I’ve just finished a really good book that I was asked to review: Searching For Captain Wentworth by Jane Odiwe. I have to say, I felt very lucky to have been given the opportunity to read the book. I thoroughly enjoyed it.

The baseline of the story revolves around a young woman named Sophie Elliot who is adrift in life and in her career and hoping to restart her writing career by staying in Bath, England in the townhome owned by her family. She is fascinated with Jane Austen and when she learns that the townhome is next door do the one that the Austen's lived in when they were staying in Bath, her decision is finalized.

What follows is an interesting journey backwards and forwards through time as Sophie mysteriously passes back into time in the body of her cousin who is living next door to the Austen's and has befriended the young Austen ladies. Sophie becomes more and more entwined with the story of her cousin and her friendship with Jane and her sister – and brother, Charles.
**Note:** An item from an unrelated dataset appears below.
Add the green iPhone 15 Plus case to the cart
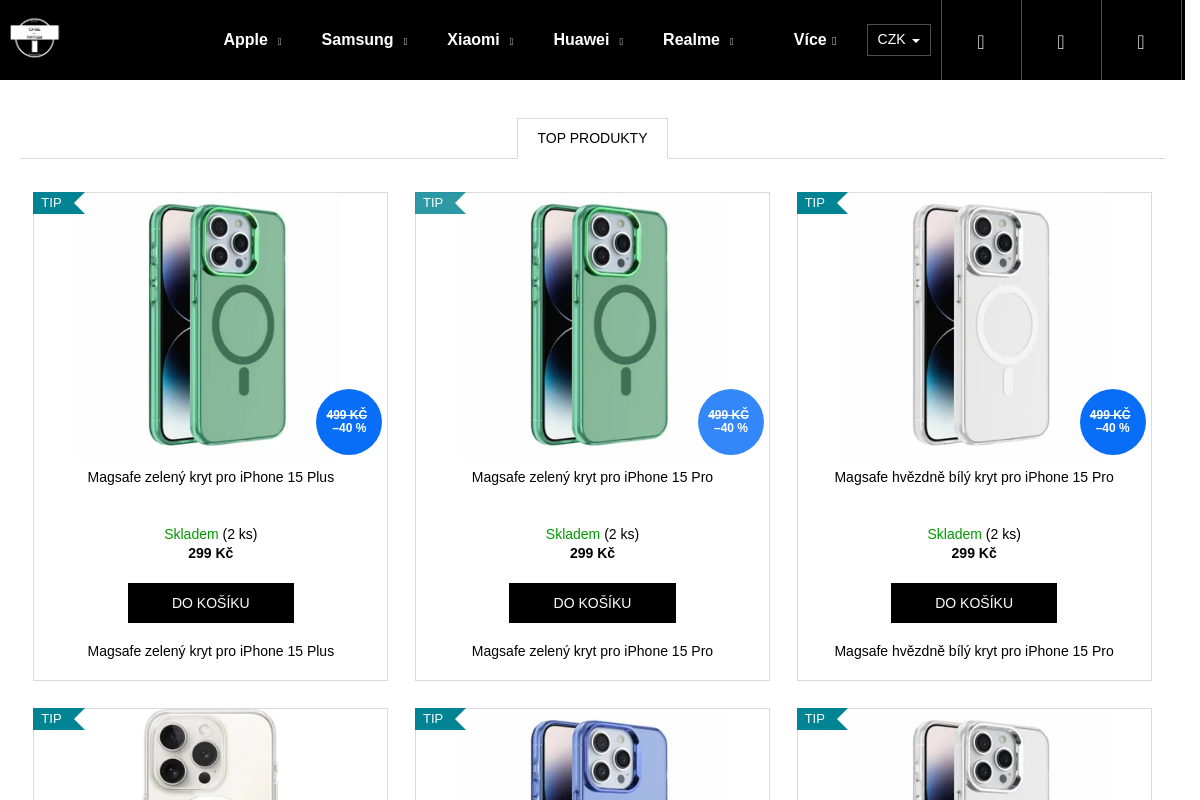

In modern times, she befriends her neighbor, Josh Strafford, who happens to be working on an exhibit about Regency Bath, including displays on the Austen's. As Sophie bounces back and forth between time, she begins to have feelings for both Josh and Charles, which she fears will lead her to heartbreak on both fronts.

The story is cleverly woven between the past and present and quickly draws you into both times. You hope that Sophie finds love with Charles Austen in the past AND with Josh Strafford in the present. You wonder how the events in the past have shaped the current and what changes may occur based on Sophie’s actions in the past. Will she affect the future? What will happen with Charles? What does Josh feel about her? Is she just a friend or more to him?

Odiwe does an excellent job of portraying Regency England and the customs and challenges young women of that era faced. I was enchanted by her portrayal of Jane Austen as a spunky, creative young woman bound by duty and honor – and most women of that age were. I’ve visited Bath before and the descriptions she used in the book were true to my memories and took me back to the visits, wandering the streets and walking through the Pump Room.

She handles the time-travel relatively well, and I think, does a good job of portraying Sophie as someone who tries to sort out whether what is happening is a dream or if it is real – and which reality is really real?

I would most definitely suggest you read the book, even if you are not a Jane Austen fan, you’ll enjoy the story line and be enchanted by the characters.